Task instructions: Transcribe exactly the first line of the listing below and each line that follows it, ending with the line that contains "You are a computer-use agent. Image", and omit the remainder.

Source material:

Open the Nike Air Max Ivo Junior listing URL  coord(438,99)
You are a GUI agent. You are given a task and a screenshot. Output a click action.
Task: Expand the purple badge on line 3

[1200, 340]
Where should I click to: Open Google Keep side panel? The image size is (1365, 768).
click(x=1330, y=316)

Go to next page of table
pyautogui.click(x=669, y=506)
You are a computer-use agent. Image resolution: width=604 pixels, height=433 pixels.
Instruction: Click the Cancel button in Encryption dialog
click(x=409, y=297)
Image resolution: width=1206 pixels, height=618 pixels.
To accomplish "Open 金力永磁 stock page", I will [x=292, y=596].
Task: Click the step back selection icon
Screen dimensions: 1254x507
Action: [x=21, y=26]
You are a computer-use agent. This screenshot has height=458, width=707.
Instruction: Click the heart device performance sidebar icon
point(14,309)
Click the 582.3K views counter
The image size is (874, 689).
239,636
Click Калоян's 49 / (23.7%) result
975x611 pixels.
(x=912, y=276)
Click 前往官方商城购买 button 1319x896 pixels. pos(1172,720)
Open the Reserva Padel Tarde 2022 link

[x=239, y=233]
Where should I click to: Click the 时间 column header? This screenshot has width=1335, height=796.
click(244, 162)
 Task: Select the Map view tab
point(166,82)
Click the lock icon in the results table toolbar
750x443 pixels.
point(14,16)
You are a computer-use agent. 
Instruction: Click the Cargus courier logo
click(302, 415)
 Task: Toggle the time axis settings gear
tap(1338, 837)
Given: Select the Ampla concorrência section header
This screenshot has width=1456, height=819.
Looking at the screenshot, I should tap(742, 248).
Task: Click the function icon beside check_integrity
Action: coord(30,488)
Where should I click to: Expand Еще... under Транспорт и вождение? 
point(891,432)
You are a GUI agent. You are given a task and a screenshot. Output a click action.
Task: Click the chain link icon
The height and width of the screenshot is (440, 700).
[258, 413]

Response area:
Open the Nike Air Max Ivo Junior listing URL  coord(438,99)
You are a GUI agent. You are given a task and a screenshot. Output a click action.
Task: Expand the purple badge on line 3

[1200, 340]
Where should I click to: Open Google Keep side panel? The image size is (1365, 768).
click(x=1330, y=316)

Go to next page of table
pyautogui.click(x=669, y=506)
You are a computer-use agent. Image resolution: width=604 pixels, height=433 pixels.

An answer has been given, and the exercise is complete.